PROBLEM TO SOLVE: From the entries below, gather every line containing the string "Expand".

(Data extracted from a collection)
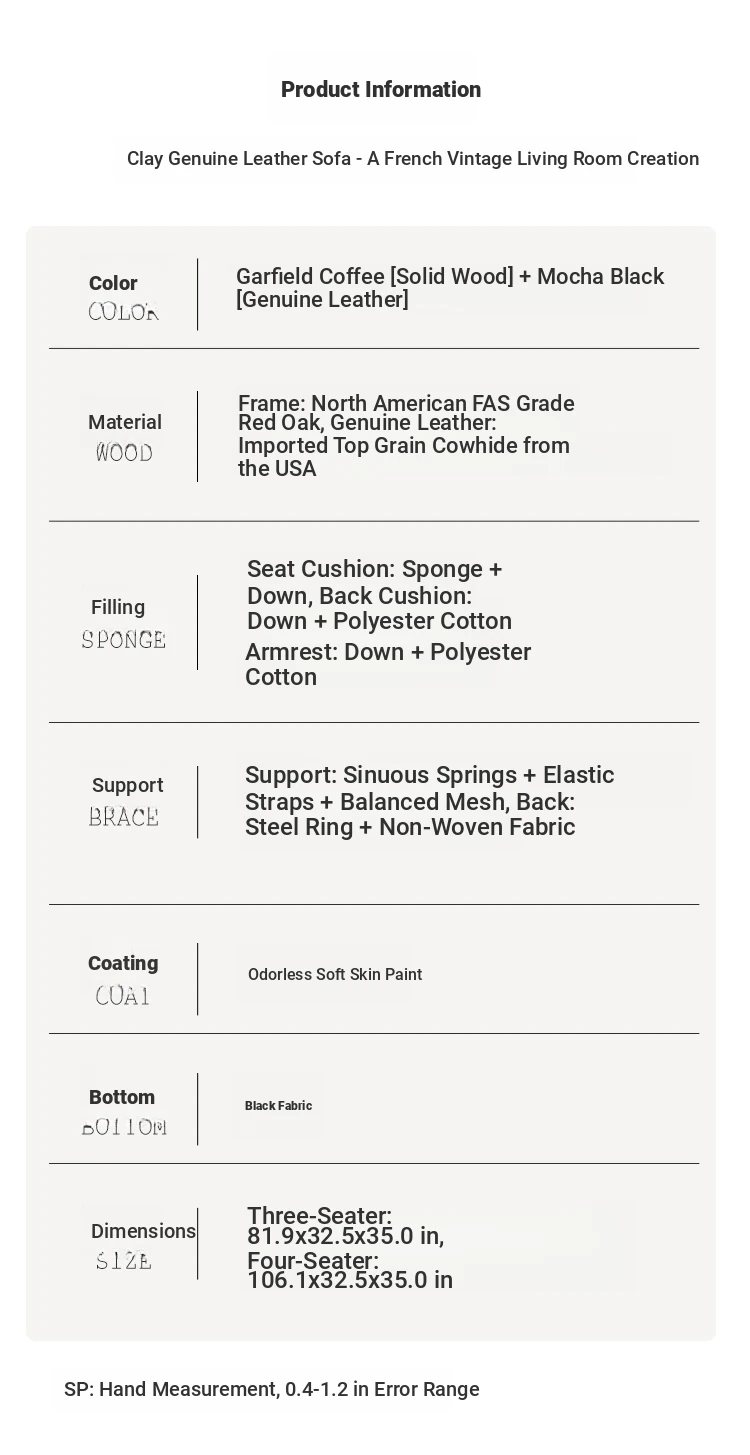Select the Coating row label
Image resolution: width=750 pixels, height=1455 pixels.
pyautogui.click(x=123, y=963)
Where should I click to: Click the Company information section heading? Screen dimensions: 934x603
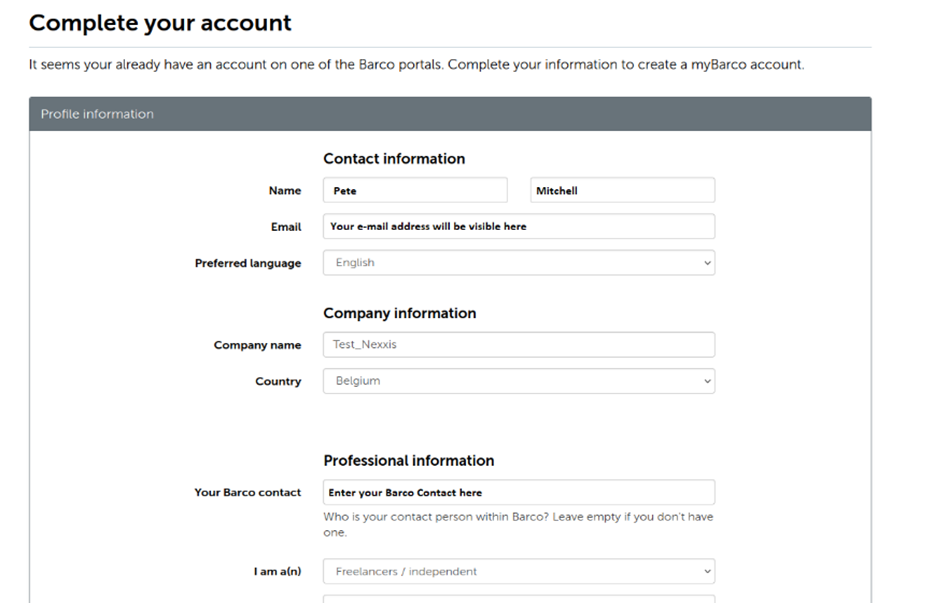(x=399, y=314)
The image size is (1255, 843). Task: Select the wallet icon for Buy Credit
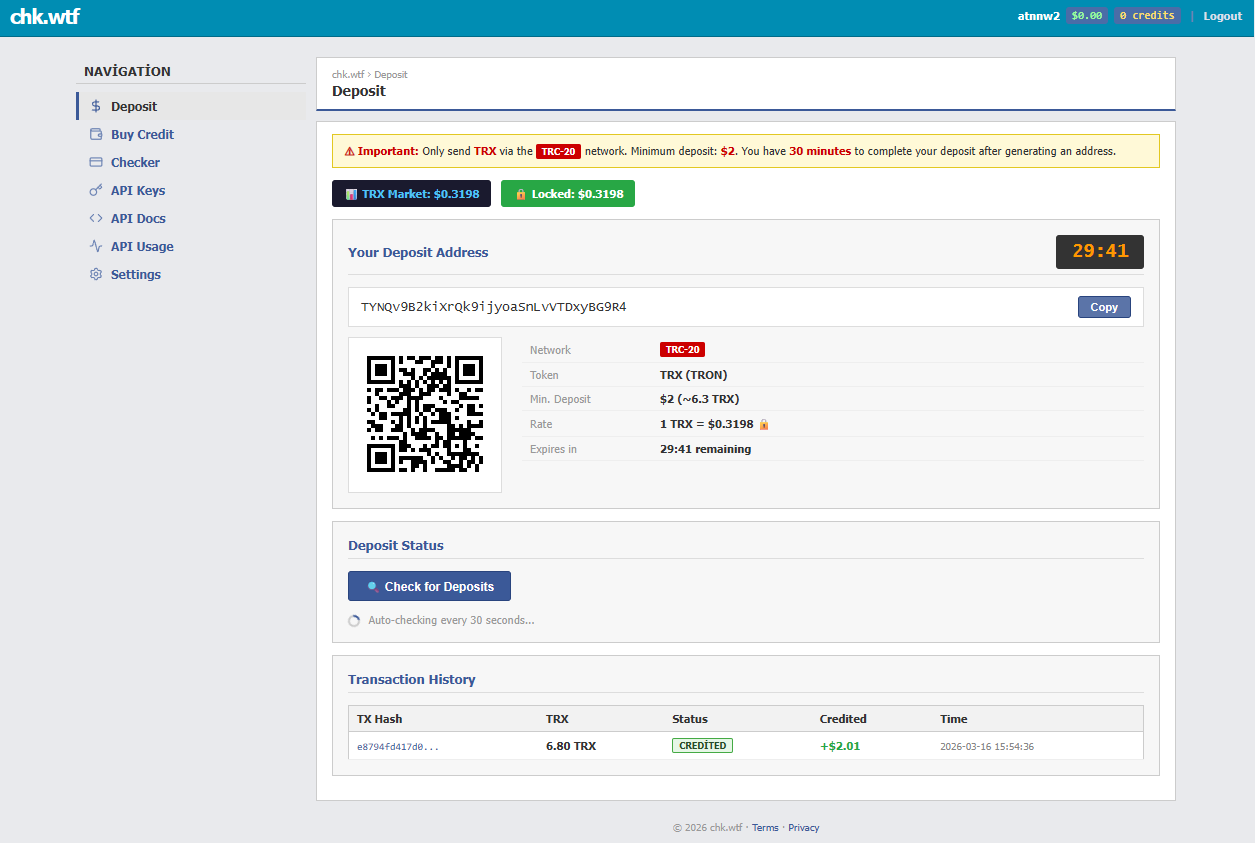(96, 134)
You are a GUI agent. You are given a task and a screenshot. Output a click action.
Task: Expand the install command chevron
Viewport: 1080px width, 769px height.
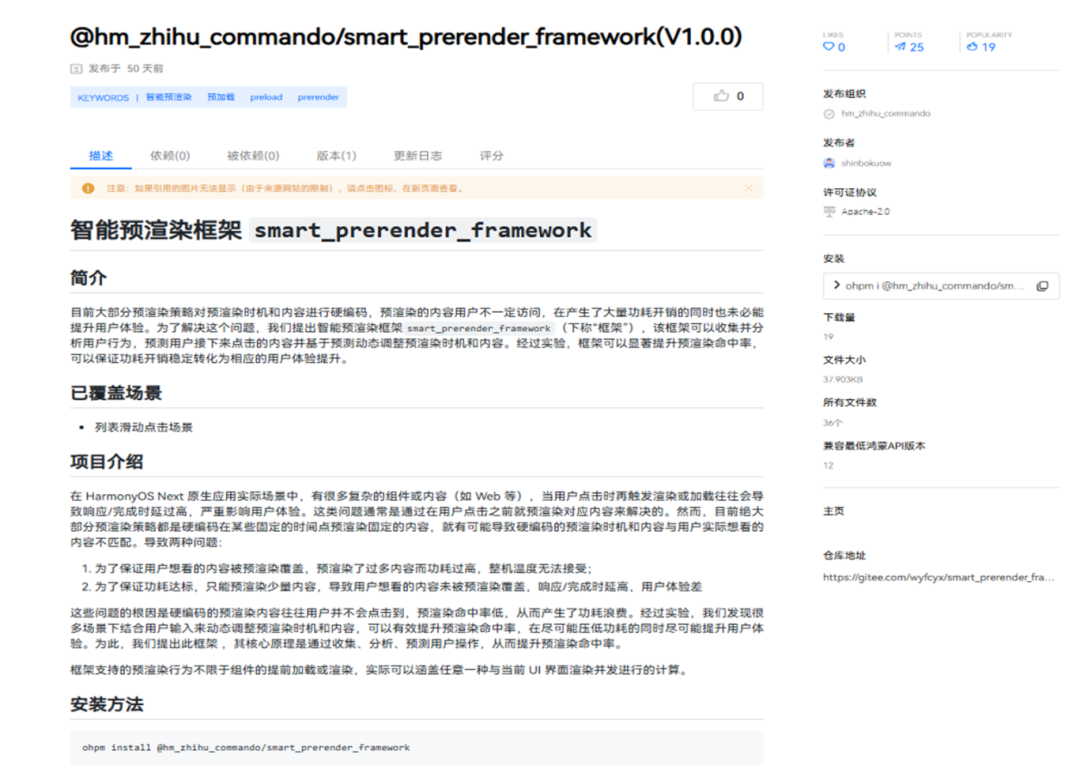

* * *

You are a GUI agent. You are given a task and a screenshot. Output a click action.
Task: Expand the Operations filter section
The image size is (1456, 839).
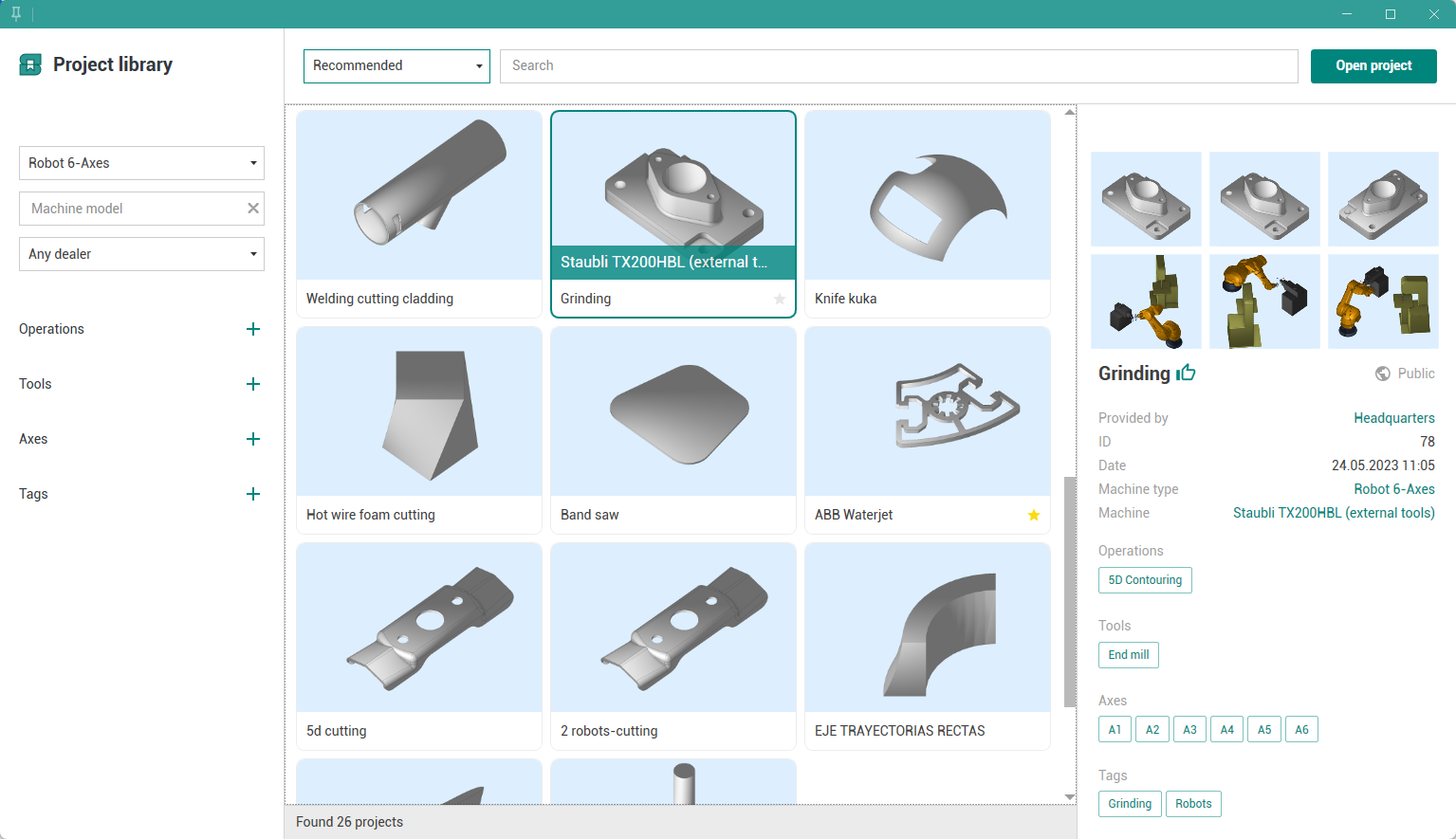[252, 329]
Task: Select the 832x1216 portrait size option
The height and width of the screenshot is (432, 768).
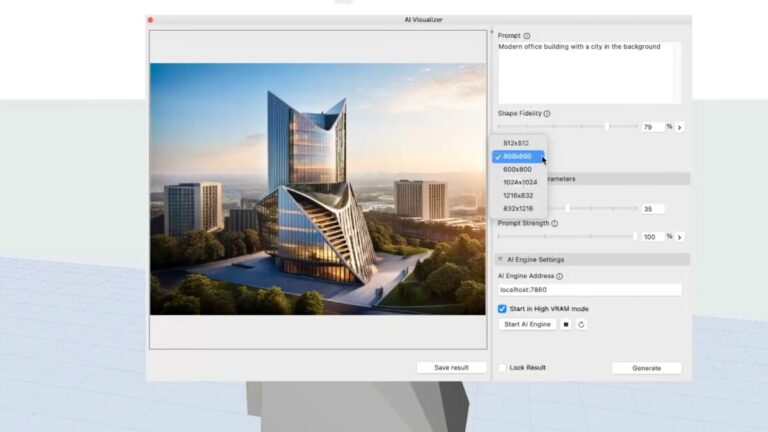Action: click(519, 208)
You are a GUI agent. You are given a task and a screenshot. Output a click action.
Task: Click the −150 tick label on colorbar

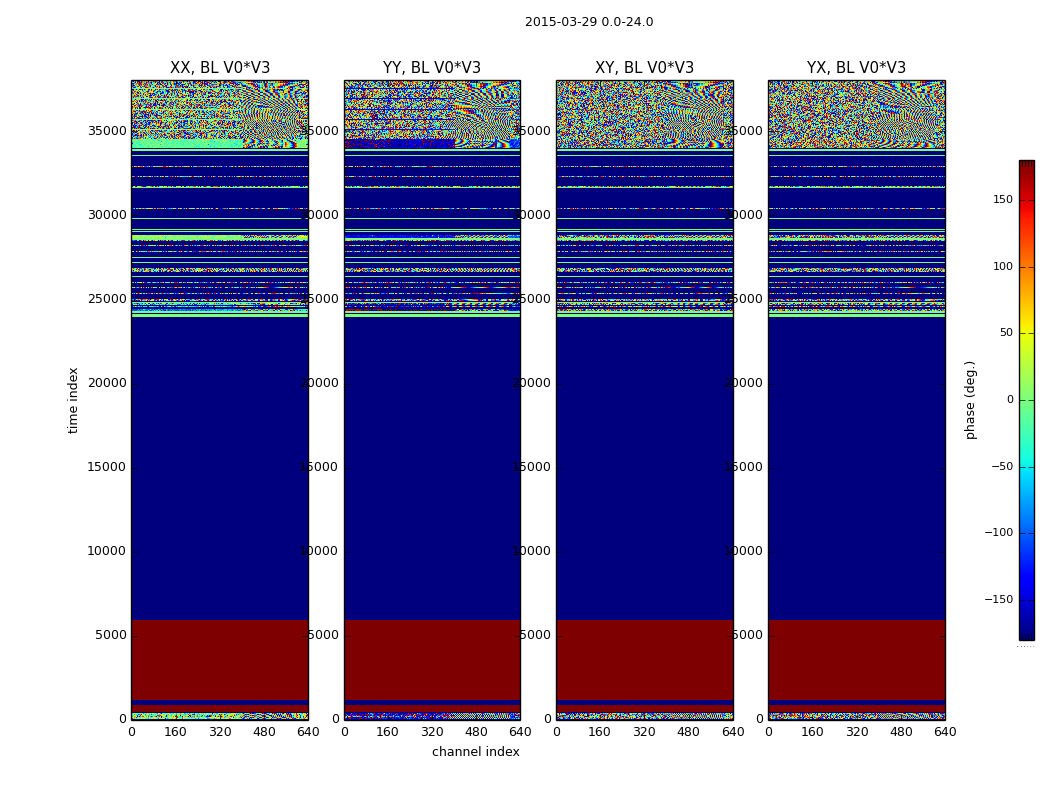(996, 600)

RESULT BELOW:
Task: Expand the install command chevron
Task: Expand the Operations filter section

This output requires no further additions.